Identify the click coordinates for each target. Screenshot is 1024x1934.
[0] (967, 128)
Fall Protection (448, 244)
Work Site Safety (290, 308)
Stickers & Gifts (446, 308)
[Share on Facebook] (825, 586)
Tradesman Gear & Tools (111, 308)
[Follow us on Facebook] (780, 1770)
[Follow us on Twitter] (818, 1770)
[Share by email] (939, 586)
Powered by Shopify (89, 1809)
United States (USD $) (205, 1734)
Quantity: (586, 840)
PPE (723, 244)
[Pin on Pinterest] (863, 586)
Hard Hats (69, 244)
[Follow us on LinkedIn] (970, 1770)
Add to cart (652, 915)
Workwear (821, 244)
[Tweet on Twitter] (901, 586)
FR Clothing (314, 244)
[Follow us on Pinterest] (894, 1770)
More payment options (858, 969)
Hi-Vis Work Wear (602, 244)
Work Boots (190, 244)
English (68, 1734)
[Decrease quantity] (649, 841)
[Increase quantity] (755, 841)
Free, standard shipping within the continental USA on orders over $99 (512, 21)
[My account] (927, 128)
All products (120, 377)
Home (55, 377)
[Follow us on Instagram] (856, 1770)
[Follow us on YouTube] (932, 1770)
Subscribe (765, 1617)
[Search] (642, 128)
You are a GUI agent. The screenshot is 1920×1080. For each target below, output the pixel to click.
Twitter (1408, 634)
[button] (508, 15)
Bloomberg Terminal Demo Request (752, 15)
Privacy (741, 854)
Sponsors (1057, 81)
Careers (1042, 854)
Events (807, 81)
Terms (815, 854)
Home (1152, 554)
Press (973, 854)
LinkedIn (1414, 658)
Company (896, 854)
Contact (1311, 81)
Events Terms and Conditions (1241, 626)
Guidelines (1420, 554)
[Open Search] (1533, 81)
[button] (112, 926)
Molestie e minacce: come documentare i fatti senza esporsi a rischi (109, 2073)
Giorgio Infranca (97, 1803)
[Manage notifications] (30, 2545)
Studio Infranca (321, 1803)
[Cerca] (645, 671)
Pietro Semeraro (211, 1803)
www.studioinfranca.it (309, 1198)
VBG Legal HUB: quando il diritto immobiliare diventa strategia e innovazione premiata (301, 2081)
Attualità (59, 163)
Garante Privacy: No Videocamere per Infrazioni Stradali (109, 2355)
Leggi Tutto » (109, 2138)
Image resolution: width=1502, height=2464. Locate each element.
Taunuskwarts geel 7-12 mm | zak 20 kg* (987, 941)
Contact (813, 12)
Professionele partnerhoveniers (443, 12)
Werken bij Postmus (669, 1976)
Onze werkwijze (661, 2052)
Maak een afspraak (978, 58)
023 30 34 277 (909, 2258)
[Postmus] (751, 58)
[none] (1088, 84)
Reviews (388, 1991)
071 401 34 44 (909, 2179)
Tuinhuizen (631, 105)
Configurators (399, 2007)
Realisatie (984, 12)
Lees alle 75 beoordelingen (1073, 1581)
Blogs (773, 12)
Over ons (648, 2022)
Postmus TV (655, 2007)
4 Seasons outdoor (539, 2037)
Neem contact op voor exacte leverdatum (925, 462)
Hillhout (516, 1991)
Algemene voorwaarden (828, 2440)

→ WORK REQUIRED
Repeat, exactly as they stand above, the lines from the line with "Careers (1042, 854)" to the line with "Molestie e minacce: come", both lines included.

→ WRITTEN ANSWER
Careers (1042, 854)
Events (807, 81)
Terms (815, 854)
Home (1152, 554)
Press (973, 854)
LinkedIn (1414, 658)
Company (896, 854)
Contact (1311, 81)
Events Terms and Conditions (1241, 626)
Guidelines (1420, 554)
[Open Search] (1533, 81)
[button] (112, 926)
Molestie e minacce: come documentare i fatti senza esporsi a rischi (109, 2073)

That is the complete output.